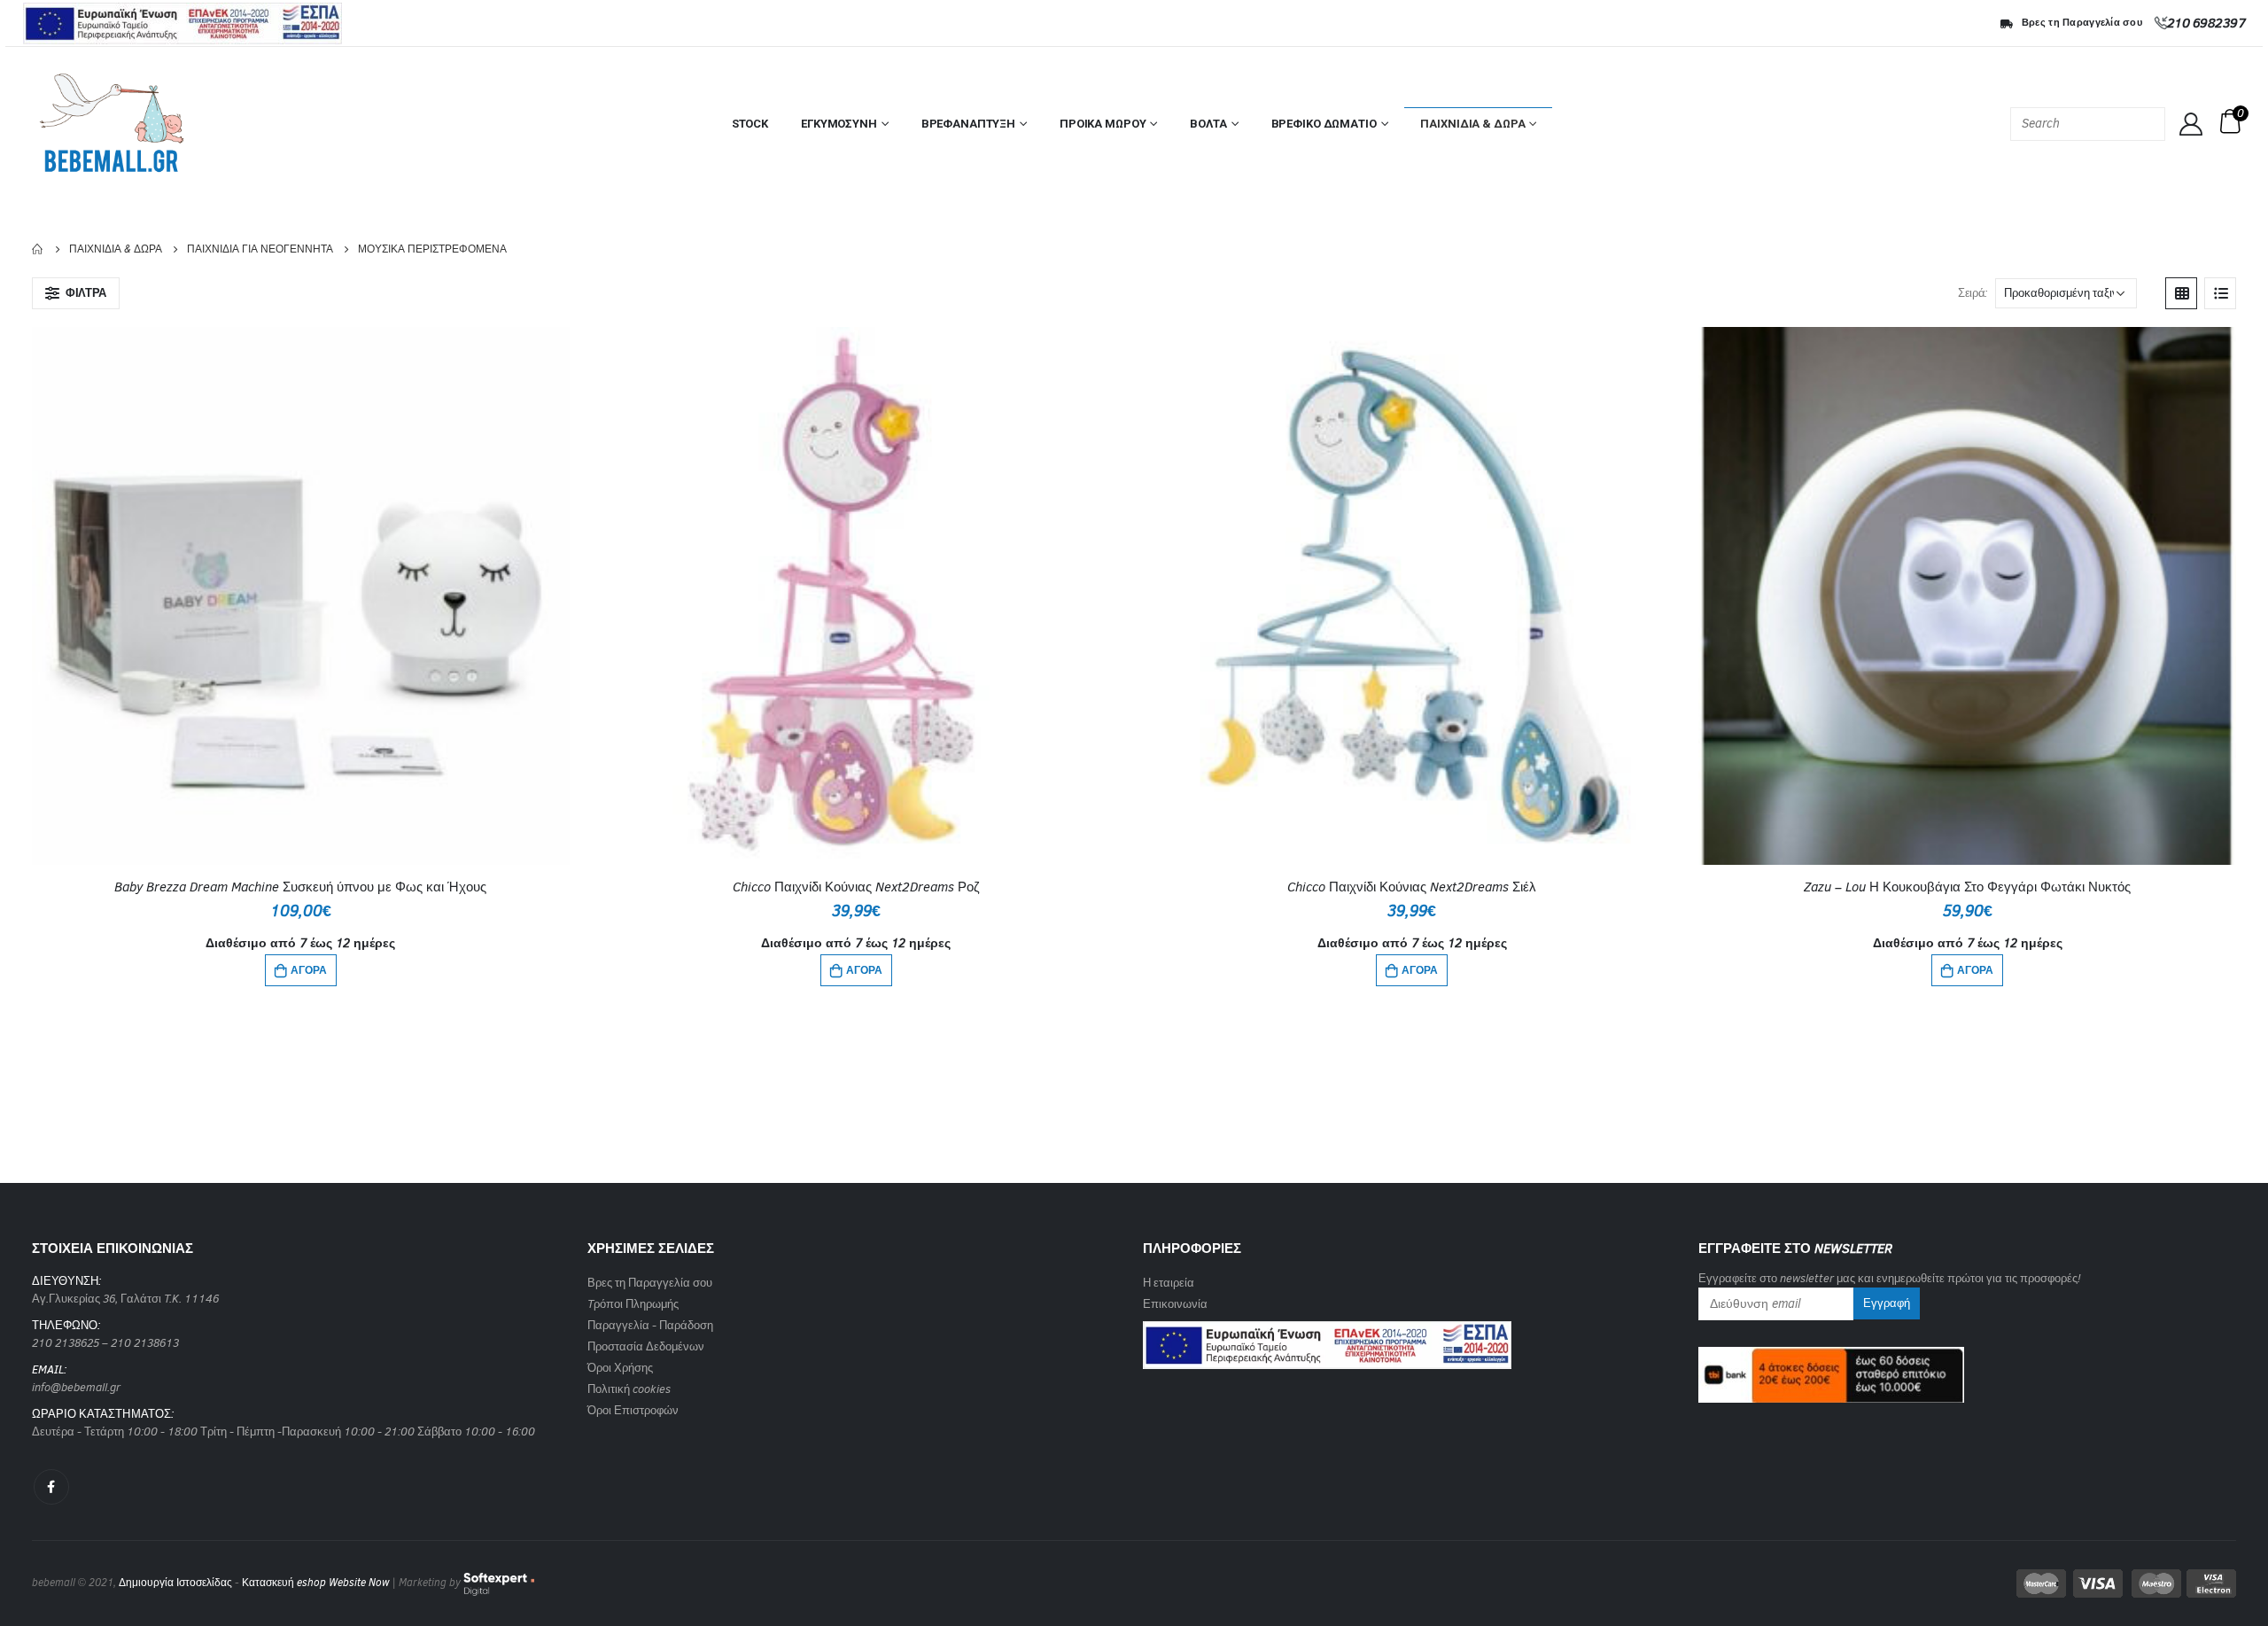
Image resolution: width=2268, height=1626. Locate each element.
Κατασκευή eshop (284, 1582)
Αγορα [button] (309, 970)
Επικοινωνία (1175, 1303)
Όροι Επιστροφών (633, 1410)
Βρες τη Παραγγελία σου (2082, 22)
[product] (301, 596)
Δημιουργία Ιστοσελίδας (175, 1582)
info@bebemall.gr (76, 1387)
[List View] (2220, 293)
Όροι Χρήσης (620, 1367)
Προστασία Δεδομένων (645, 1346)
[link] (1327, 1339)
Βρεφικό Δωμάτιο (1324, 123)
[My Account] (2191, 124)
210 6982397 (2206, 23)
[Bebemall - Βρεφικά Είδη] (111, 124)
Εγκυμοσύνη (839, 123)
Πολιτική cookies (629, 1388)
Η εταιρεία (1168, 1282)
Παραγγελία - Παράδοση (650, 1325)
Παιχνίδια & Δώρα (1472, 123)
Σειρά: (1972, 292)
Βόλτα (1208, 123)
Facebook (51, 1487)
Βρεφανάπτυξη (968, 123)
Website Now (359, 1582)
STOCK (750, 123)
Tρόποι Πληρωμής (633, 1303)
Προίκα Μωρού (1103, 123)
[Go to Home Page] (38, 249)
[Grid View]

_ _ _ _ _ _ _

What is needed is every line of the data above, set down exactly but with the images left out.

▸ **COMPLETED EXERCISE**
Image resolution: width=2268, height=1626. Locate each element.
Κατασκευή eshop (284, 1582)
Αγορα [button] (309, 970)
Επικοινωνία (1175, 1303)
Όροι Επιστροφών (633, 1410)
Βρες τη Παραγγελία σου (2082, 22)
[product] (301, 596)
Δημιουργία Ιστοσελίδας (175, 1582)
info@bebemall.gr (76, 1387)
[List View] (2220, 293)
Όροι Χρήσης (620, 1367)
Προστασία Δεδομένων (645, 1346)
[link] (1327, 1339)
Βρεφικό Δωμάτιο (1324, 123)
[My Account] (2191, 124)
210 6982397 (2206, 23)
[Bebemall - Βρεφικά Είδη] (111, 124)
Εγκυμοσύνη (839, 123)
Πολιτική cookies (629, 1388)
Η εταιρεία (1168, 1282)
Παραγγελία - Παράδοση (650, 1325)
Παιχνίδια & Δώρα (1472, 123)
Σειρά: (1972, 292)
Βόλτα (1208, 123)
Facebook (51, 1487)
Βρεφανάπτυξη (968, 123)
Website Now (359, 1582)
STOCK (750, 123)
Tρόποι Πληρωμής (633, 1303)
Προίκα Μωρού (1103, 123)
[Go to Home Page] (38, 249)
[Grid View]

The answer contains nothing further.